Kloramfenikol sebagai kontrol positif menghasilkan diameter zona hambat lebih besar daripada diameter zona hambat masing-masing ekstrak dengan konsentrasi yang sama. Hal ini disebabkan kloramfenikol merupakan zat antibakteri murni sedangkan ekstrak Dunaliella sp. masih berupa ekstrak kasar (crude extract) yang mengandung bahan organik lain selain antibakteri. Senyawa organik lain dapat menurunkan aktivitas zat antibakteri dengan cara menginaktivasi dan mengganggu kontak antara zat antibakteri dengan sel bakteri sehingga dapat melindungi bakteri dari zat antibakteri tersebut (Pelczar dan Chan 2005). Kloramfenikol bekerja dengan cara menghambat sintesa protein sel bakteri yang berlangsung di ribosom (Setiabudy dan Ganiswara 1995). Ekstrak
Dunaliella sp. perlu dimurnikan untuk mendapatkan aktivitas antibakteri yang
lebih baik.
4.5 Kromatografi Lapis Tipis (KLT)
Pengujian KLT terhadap ekstrak-heksana dan ekstrak-etil asetat menghasilkan pemisahan spot meskipun belum terlalu baik. Kombinasi pelarut
yang digunakan terdiri dari pelarut heksana dan etil asetat dengan perbandingan 2:1 (v/v). Perbandingan pelarut tersebut didasarkan pada kandungan mikroalga yang sebagian besar merupakan golongan asam lemak yang mudah larut dalam pelarut non polar seperti heksana. Ekstrak-heksana menghasilkan empat spot dan ekstrak-etil asetat menghasilkan tiga spot. Artinya bahwa jumlah komponen aktif
yang terdapat pada ekstrak-heksana, ekstrak-etil asetat sebanyak 4 dan 3 komponen. Tabel 6 menunjukkan nilai Rf, warna spot secara visual, dan warna
dibawah UV masing-masing fraksi yang terbentuk.

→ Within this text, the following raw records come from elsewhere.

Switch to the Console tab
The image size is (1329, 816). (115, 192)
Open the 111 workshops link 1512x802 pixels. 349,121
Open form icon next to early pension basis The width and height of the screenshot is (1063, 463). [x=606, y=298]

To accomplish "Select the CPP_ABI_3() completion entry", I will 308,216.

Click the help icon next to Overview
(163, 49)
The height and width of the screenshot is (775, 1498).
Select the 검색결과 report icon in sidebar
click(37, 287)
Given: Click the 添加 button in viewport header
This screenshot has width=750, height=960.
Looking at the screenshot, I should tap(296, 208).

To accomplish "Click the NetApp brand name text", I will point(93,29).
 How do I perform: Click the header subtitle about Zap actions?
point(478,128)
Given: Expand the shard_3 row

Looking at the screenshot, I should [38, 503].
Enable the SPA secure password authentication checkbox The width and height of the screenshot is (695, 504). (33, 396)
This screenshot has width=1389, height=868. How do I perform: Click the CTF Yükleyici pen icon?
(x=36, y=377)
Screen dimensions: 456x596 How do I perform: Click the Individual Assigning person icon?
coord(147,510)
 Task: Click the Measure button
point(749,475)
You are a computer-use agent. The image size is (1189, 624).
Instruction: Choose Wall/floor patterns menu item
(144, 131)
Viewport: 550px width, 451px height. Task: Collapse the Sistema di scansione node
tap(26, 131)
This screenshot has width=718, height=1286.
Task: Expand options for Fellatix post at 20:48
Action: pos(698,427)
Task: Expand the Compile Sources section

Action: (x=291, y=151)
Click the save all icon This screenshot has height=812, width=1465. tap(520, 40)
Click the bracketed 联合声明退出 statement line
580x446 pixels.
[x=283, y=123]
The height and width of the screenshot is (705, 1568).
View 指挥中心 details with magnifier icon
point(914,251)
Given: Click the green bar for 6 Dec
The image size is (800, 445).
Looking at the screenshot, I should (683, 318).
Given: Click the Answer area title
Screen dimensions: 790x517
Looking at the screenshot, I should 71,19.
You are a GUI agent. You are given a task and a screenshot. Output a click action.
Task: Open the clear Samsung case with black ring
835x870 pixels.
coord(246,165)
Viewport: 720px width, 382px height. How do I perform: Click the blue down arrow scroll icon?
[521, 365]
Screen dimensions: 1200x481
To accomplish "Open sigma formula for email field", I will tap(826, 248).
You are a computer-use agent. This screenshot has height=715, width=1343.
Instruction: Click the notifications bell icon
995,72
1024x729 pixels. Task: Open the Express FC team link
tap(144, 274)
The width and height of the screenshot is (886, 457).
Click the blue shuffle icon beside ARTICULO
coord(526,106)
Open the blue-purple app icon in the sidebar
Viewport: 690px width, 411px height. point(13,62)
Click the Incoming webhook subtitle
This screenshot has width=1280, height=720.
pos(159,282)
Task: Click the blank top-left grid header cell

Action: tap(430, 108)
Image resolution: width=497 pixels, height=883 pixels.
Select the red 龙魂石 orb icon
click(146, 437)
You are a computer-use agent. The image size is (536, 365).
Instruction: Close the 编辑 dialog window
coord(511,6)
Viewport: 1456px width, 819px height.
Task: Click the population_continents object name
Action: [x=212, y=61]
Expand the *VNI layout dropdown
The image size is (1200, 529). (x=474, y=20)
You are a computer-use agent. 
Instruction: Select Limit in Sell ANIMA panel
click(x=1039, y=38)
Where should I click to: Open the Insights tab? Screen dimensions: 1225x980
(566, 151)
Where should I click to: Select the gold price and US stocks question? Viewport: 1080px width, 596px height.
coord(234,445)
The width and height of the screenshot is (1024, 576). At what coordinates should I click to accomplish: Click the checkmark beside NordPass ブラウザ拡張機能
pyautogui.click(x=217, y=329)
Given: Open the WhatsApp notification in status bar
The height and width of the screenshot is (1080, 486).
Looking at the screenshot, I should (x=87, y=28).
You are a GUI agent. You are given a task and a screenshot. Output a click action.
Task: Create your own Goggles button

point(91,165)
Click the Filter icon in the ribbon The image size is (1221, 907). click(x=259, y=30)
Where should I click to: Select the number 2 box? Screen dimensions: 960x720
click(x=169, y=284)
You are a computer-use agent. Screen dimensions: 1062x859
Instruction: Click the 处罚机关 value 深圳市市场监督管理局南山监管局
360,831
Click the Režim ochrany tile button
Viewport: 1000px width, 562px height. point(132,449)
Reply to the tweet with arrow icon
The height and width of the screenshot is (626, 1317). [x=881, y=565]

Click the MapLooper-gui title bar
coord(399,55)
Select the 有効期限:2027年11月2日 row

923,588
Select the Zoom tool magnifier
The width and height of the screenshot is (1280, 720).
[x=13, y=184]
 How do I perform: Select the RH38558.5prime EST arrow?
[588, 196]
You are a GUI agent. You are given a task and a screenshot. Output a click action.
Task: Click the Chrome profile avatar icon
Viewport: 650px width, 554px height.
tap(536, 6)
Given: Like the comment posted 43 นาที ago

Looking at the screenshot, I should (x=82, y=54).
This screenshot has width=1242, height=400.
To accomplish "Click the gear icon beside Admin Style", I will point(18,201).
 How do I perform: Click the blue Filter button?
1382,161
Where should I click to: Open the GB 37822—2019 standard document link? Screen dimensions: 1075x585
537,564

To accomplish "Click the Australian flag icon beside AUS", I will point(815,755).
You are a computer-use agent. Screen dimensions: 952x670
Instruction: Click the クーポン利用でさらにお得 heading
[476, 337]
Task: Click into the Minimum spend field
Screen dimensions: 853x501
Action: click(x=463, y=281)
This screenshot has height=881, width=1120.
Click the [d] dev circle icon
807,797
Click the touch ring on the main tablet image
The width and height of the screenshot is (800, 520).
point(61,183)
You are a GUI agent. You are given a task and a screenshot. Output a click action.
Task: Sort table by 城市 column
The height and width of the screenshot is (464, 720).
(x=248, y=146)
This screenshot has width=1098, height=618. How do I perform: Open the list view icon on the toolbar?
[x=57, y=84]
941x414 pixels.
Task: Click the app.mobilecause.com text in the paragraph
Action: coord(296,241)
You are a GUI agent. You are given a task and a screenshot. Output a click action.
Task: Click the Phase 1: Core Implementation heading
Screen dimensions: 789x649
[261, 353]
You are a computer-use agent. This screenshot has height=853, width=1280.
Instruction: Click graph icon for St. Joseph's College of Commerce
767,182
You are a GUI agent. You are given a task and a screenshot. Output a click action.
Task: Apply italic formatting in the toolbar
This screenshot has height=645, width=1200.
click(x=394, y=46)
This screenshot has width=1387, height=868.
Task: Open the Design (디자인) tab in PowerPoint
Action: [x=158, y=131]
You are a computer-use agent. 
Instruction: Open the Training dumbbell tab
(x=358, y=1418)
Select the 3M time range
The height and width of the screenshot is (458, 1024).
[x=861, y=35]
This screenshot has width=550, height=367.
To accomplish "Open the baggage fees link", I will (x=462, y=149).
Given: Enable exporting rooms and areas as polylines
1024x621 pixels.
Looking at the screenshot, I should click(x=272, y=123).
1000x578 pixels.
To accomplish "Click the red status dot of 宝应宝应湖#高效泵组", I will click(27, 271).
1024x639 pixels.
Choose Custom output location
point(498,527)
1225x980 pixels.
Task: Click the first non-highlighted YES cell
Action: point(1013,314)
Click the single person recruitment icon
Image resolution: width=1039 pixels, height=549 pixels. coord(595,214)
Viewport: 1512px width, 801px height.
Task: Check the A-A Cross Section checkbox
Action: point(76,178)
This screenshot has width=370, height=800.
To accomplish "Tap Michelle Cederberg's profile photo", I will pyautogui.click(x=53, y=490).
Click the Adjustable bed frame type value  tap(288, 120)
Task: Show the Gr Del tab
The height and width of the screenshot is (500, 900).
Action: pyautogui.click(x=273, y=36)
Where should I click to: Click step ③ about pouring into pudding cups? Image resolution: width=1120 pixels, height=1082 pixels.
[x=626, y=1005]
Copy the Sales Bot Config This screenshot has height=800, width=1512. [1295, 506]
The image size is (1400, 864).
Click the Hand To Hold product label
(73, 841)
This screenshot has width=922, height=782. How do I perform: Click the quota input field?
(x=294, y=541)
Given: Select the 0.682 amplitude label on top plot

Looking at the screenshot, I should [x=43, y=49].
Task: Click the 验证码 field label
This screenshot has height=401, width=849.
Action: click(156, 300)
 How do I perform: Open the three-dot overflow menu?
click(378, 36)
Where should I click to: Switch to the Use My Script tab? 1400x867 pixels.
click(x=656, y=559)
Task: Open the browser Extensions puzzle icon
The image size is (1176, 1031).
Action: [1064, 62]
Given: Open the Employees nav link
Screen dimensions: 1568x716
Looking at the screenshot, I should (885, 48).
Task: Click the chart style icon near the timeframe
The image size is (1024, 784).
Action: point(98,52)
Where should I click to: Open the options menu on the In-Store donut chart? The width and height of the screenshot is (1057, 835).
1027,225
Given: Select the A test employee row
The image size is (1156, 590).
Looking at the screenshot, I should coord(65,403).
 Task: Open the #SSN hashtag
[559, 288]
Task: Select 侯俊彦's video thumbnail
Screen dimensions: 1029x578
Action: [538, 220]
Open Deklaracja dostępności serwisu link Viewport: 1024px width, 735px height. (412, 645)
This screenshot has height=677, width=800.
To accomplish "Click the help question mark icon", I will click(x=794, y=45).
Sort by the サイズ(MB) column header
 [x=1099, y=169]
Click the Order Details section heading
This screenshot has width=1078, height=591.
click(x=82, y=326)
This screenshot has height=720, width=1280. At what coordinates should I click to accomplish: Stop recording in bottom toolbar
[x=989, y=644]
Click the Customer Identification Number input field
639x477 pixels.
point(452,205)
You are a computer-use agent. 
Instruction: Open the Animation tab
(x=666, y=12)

Tabel 6. Nilai Rf, warna spot secara visual, dan warna di bawah UV masing-masing fraksi yang terbentuk.
Ekstrak Fraksi Rf Warna visual Warna UV (λ=365 nm)
1 0,027 Hijau kekuningan Kuning menyala
2 0,068 Kuning Ungu menyala
3 0,137 kuning Kuning menyala
Heksana
4 0,524 kuning Kuning menyala
1 0,034 Hijau Ungu menyala
2 0,565 Hijau kekuningan Kuning menyala
Etil asetat
3 0,951 Kuning Kuning menyala
Perbedaan nilai Rf (Retention factor) menjelaskan tentang perbedaan berat molekul senyawa yang terkandung pada ekstrak-heksana dan ekstrak-etil asetat dari Dunaliella sp. Contoh perhitungan Rf dapat dilihat pada Lampiran 6. Senyawa yang memiliki berat molekul rendah akan diadsorbsi terlebih dahulu sehingga akan menghasilkan spot yang paling tinggi atau nilai Rf yang dihasilkan paling besar. Warna yang tampak secara visual diduga sebagai warna pigmen yang berikatan dengan senyawa yang terkandung pada ekstrak-heksana dan ekstrak-etil asetat. Untuk menduga jenis komponen yang terdapat pada masing-masing ekstrak dapat digunakan senyawa pembanding atau standar yang telah diketahui jenisnya seperti alkaloid.
Masing-masing fraksi mempunyai nilai Rf yang berbeda-beda. Nilai Rf ini digunakan sebagai dasar identifikasi senyawa yang terdapat pada bahan dan untuk membedakan warna fraksi yang satu dengan yang lain pada saat pengamatan fraksi yang terbentuk.